One could think of this case as follows:
The application dynamically loads a module, or there is a list of functions from which the user chooses, etc. We have a mechanism for determining whether a certain type will successfully work with a function in that module. So now we want to call into that function. We need to force it to make the call. The function could take a concrete type, or a polymorphic one and it's the case below with just a type class constraint that I'm running into problems with it.
The following code results in the errors below. I think it could be resolved by specifying concrete types but I do not want to do that. The code is intended to work with any type that is an instance of the class. Specifying a concrete type defeats the purpose.
This is simulating one part of a program that does not know about the other and does not know the types of what it's dealing with. I have a separate mechanism that allows me to be sure that the types do match up properly, that the value sent in really is an instance of the type class. That's why in this case, I don't mind using unsafeCoerce. But basically I need a way to tell the compiler that I really do know it's ok and do it anyway even though it doesn't know enough to type check.

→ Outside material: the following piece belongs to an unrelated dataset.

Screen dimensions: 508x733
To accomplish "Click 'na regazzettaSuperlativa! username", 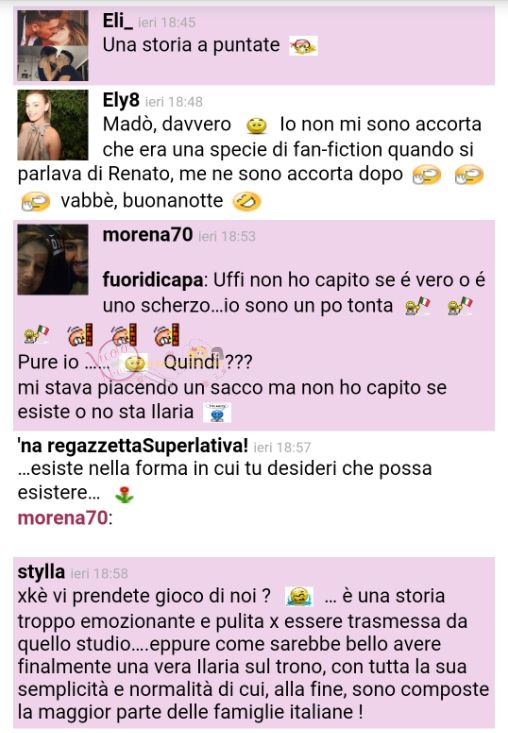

{-# LANGUAGE ExistentialQuantification, RankNTypes, TypeSynonymInstances #-}
module Main where
import Unsafe.Coerce
main = do
--doTest1 $ Hider "blue"
doTest2 $ Hider "blue"
doTest1 :: Hider -> IO ()
doTest1 hh#(Hider h) =
test $ unsafeCoerce h
doTest2 :: Hider -> IO ()
doTest2 hh#(Hider h) =
test2 hh
test :: HasString a => a -> IO ()
test x = print $ toString x
test2 :: Hider -> IO ()
test2 (Hider x) = print $ toString (unsafeCoerce x)

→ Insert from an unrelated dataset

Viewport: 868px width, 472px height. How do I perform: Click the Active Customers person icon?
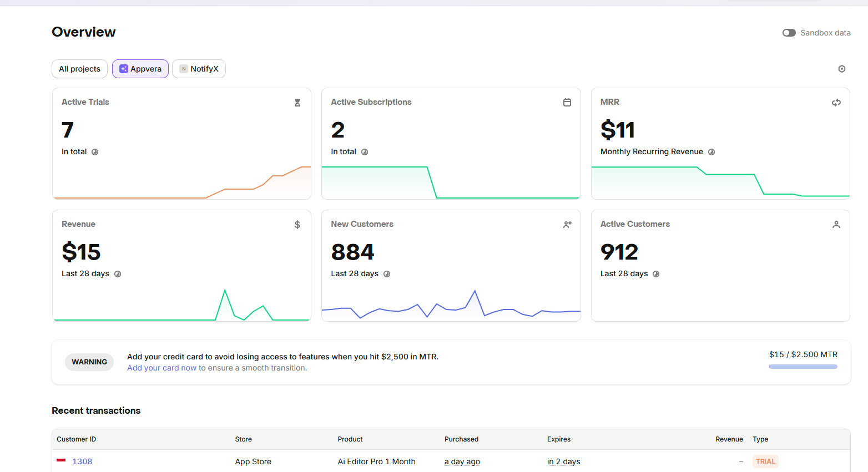coord(836,225)
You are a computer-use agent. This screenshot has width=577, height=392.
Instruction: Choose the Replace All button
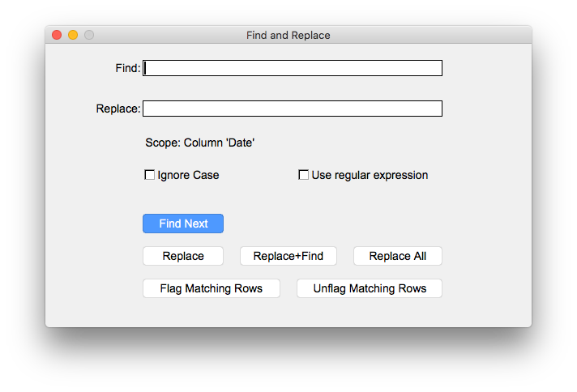pyautogui.click(x=397, y=256)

data Hider = forall a. Hider a
class HasString a where
toString :: a -> String
instance HasString String where
toString = id
Running doTest1
[1 of 1] Compiling Main ( Test.hs, Test.o )
Test.hs:12:3:
Ambiguous type variable `a1' in the constraint:
(HasString a1) arising from a use of `test'
Probable fix: add a type signature that fixes these type variable(s)
In the expression: test
In the expression: test $ unsafeCoerce h
In an equation for `doTest1':
doTest1 hh#(Hider h) = test $ unsafeCoerce h
Running doTest2
[1 of 1] Compiling Main ( Test.hs, Test.o )
Test.hs:12:3:
Ambiguous type variable `a1' in the constraint:
(HasString a1) arising from a use of `test'
Probable fix: add a type signature that fixes these type variable(s)
In the expression: test
In the expression: test $ unsafeCoerce h
In an equation for `doTest1':
doTest1 hh#(Hider h) = test $ unsafeCoerce h
I think it could be resolved by specifying concrete types but I do not want to do that.
There's no way around it though with unsafeCoerce. In this particular case, the compiler can't infer the type of unsafeCoerce, because test is still to polymorphic. Even though there is just one instance of HasString, the type system won't use that fact to infer the type.

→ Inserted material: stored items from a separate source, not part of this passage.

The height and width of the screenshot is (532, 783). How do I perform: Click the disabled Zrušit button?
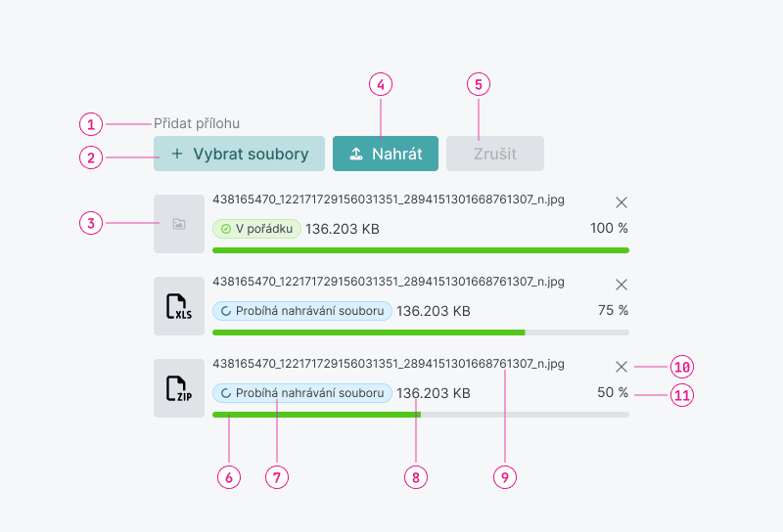point(495,154)
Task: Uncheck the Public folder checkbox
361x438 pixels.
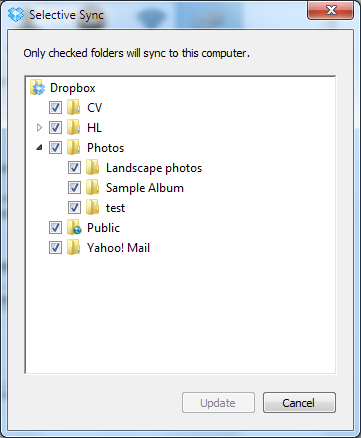Action: point(55,228)
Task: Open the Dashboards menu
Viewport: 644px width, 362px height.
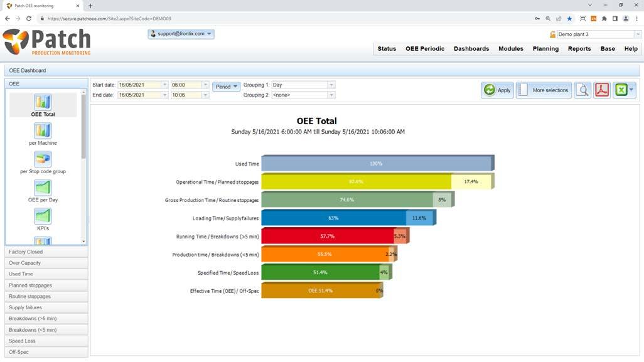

I don't have enough information about your particular application of this pattern, but I'm relatively sure that you need to rethink the way you use the type system in your program. But if you really want to do this, you might want to look into Data.Typeable instead of unsafeCoerce.
Modify your data type slightly:
data Hider = forall a. HasString a => Hider a
Make it an instance of the type class in the obvious way:
instance HasString Hider where
toString (Hider x) = toString x
Then this should work, without use of unsafeCoerce:
doTest3 :: Hider -> IO ()
doTest3 hh = print $ toString hh
This does mean that you can no longer place a value into a Hider if it doesn't implement HasString, but that's probably a good thing.
There's probably a name for this pattern, but I can't think what it is off the top of my head.